Indeed, although the near future of mobility will be partly played out in electric vehicles, current recharging infrastructures are not sufficient. And it is a whole way of rethinking mobility that needs to be done. Instead of thinking of a centralised mobility around a recharging point, Oke Chargehas the ambition to decentralise this process so that people can “recharge their vehicle every 100 meters”. It is even envisaged to create partnerships with town halls and cities so that they can offer services to private individuals too. The legal problem of the resale of electricity by private individuals remains to be dealt with, as it is right now impossible for individuals to resell their electricity to another person. Thus, we are witnessing here an intensification of the use of an object, in this case the plug, to meet multiple different functions (recharging one’s car but also why not one’s mobile phone, scooter…). Within the framework of Design paysagé, pooling your garden background allows you to intensify its use, a place for sharing between neighbours, of biodiversity, a place to relax in a vast natural space.
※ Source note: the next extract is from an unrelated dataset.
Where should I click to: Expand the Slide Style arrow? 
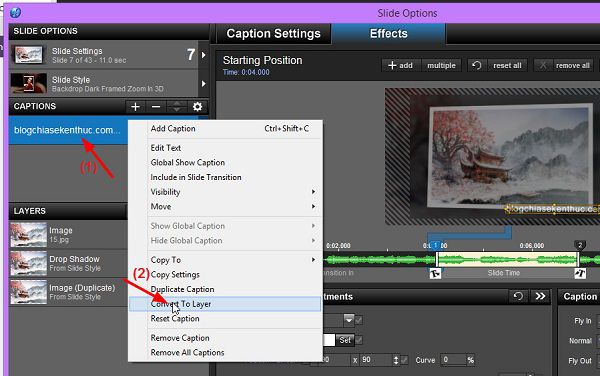(204, 84)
By sharing a plot of land, people also benefit from the other’s plot, and a potential access to more nature. In the context of the increasing artificialisation of soil, this project of pooling spaces appears as an innovative way to fight against this phenomenon and thus extend the “green and blue belt” of the territory.
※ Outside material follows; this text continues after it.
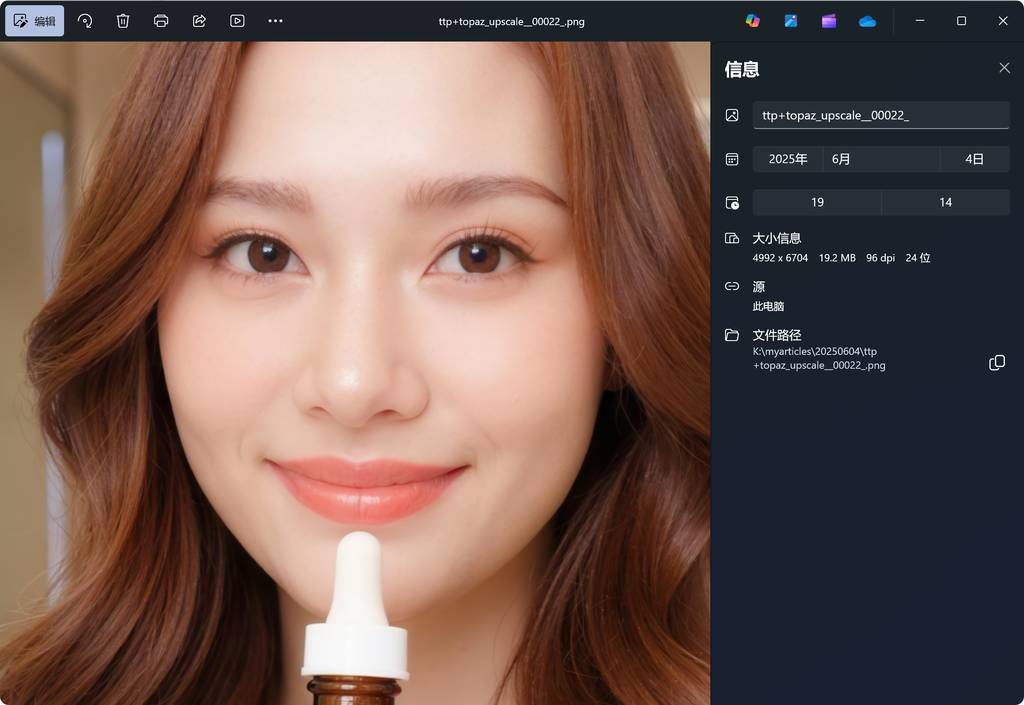Click the file name text field
This screenshot has height=705, width=1024.
click(880, 115)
[1]Philippette, T., Collard, A. S., & Klein, A. L’économie collaborative : entre jeu, participation et confiance. Recherches en Communication, 2016

Within the framework of Landscape Design, the gardens are pooled in order to create a shared space between co-owners and to give new perspectives on nature.

Adapting our legal and financial system to share private resources easily

Construction of such projects can be done with and by the actors thanks to co-design. They are the ones who ultimately decide whether they wish to participate in the network, to pool their resources, to invest in a collective project. And we have to accept that it sometimes takes time. Beyond this issue of co-design with users, encouraging individuals to pool their private resources can only be done with the law about this service economy based on sharing[1]. Legislation must adapt itself to these new forms of collaboration and must be able to provide a framework for them in order to avoid disputes that could arise between individuals. Moreover, the development of the collaborative economy has affected the insurance sector from the outset. Indeed, this transformation of economy is questioning the content of home or car insurance contracts, notably through the creation of platforms such as BlaBlaCar or Airbnb. The insurance sector quickly saw this as an opportunity to recreate confidence of individuals and companies in its services, but above all to find a place of choice to extend to new relationships between individuals. Insurance was gradually developed to protect not anymore property but the use of property[2].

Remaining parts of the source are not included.